● **TASK INSTRUCTIONS**: Of all the lines in the entries below, give again exactly those starting at the line containing "Blaulicht (87, 39)" and ending at the line containing "[Presseportal bei Facebook] (83, 2452)", both ends included, and no others.

● **SUPPLIED MATERIAL**:
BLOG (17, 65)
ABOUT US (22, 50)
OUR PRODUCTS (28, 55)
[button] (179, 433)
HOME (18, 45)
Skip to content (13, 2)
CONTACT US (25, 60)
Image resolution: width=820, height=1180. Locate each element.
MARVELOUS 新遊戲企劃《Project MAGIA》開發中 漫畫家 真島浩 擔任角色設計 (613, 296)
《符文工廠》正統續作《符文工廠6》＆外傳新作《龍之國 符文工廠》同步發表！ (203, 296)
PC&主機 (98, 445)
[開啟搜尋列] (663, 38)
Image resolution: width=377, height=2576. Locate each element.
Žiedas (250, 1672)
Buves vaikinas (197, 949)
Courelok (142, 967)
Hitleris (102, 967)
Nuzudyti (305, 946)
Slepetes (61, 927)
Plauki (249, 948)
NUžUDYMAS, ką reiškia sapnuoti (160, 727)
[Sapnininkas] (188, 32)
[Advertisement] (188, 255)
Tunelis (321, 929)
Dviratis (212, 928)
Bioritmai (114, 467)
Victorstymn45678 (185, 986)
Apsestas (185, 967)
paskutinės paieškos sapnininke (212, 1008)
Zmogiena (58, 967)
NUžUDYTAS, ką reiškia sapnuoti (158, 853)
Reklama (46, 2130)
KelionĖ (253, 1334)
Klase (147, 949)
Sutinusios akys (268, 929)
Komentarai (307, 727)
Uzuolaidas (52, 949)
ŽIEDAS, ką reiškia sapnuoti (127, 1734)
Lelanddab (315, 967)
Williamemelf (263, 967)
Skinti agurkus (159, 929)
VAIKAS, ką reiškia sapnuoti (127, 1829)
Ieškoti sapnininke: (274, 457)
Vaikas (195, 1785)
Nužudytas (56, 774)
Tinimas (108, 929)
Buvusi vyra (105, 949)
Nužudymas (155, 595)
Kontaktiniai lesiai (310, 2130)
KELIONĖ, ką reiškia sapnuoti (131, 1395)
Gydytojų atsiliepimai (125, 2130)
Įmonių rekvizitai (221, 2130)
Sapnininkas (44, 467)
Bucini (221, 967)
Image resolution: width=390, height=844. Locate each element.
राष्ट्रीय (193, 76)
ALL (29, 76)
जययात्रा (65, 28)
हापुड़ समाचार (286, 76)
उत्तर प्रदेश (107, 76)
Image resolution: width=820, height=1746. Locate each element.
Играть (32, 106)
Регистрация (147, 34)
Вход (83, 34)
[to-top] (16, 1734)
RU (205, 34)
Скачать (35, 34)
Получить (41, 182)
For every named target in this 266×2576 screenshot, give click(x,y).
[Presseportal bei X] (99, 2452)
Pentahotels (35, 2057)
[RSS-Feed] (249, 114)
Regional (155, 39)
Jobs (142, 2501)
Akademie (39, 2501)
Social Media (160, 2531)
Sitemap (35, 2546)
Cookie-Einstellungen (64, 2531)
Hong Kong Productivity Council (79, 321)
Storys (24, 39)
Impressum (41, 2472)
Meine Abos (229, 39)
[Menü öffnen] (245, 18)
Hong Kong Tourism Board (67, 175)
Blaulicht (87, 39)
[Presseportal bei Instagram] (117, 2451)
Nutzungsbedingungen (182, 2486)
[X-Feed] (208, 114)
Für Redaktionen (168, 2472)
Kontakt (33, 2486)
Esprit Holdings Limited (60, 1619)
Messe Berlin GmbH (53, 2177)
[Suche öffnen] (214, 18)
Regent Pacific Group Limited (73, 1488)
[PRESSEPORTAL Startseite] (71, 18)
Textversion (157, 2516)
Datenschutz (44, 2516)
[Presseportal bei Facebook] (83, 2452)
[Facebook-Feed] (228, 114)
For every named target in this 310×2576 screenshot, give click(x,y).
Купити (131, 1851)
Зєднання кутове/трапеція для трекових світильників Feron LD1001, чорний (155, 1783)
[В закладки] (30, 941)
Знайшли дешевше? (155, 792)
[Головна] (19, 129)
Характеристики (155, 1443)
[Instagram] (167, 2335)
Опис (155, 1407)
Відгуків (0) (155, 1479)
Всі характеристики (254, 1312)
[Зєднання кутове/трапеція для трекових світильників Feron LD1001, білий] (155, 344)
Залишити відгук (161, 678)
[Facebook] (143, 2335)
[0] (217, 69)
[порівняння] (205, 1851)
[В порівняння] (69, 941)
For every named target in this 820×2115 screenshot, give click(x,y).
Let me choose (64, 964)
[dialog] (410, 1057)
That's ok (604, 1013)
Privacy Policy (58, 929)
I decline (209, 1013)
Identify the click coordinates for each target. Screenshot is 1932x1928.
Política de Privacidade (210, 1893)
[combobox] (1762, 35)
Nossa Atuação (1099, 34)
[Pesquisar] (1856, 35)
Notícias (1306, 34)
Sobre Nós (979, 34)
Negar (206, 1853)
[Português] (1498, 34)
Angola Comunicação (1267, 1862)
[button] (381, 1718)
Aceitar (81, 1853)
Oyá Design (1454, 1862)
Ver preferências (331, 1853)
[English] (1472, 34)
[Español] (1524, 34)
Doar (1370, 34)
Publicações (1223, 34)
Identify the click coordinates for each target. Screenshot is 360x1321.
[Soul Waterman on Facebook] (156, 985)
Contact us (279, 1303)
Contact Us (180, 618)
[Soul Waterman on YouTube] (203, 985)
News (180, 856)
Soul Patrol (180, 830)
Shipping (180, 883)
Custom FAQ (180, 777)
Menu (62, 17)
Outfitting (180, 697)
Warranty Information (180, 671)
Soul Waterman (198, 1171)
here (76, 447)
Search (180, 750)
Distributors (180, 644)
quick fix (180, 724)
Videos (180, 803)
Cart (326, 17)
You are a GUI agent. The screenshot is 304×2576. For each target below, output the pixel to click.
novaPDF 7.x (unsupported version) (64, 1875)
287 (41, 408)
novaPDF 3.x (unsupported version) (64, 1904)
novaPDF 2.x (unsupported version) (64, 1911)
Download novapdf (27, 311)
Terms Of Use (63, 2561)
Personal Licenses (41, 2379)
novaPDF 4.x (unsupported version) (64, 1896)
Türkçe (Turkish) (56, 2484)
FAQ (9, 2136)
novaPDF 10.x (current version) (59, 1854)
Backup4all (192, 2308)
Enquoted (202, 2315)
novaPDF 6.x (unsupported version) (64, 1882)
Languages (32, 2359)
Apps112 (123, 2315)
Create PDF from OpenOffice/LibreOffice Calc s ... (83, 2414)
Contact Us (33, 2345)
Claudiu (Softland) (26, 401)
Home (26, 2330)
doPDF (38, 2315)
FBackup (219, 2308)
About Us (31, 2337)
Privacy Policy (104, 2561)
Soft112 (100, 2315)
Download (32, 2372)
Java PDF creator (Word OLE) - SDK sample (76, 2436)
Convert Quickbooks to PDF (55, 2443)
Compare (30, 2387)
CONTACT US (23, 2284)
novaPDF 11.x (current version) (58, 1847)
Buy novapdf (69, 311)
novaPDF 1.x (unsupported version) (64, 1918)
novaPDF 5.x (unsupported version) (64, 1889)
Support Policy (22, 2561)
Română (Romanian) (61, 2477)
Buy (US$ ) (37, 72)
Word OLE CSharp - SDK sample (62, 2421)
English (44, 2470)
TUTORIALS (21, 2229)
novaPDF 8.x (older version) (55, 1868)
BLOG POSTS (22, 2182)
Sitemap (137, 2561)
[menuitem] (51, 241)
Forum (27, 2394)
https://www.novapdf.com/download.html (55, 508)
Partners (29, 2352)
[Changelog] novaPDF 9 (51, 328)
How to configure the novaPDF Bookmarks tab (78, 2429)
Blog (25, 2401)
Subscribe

● **SOLUTION TO THE PROBLEM**:
Blaulicht (87, 39)
[Presseportal bei Instagram] (117, 2451)
Nutzungsbedingungen (182, 2486)
[X-Feed] (208, 114)
Für Redaktionen (168, 2472)
Kontakt (33, 2486)
Esprit Holdings Limited (60, 1619)
Messe Berlin GmbH (53, 2177)
[Suche öffnen] (214, 18)
Regent Pacific Group Limited (73, 1488)
[PRESSEPORTAL Startseite] (71, 18)
Textversion (157, 2516)
Datenschutz (44, 2516)
[Presseportal bei Facebook] (83, 2452)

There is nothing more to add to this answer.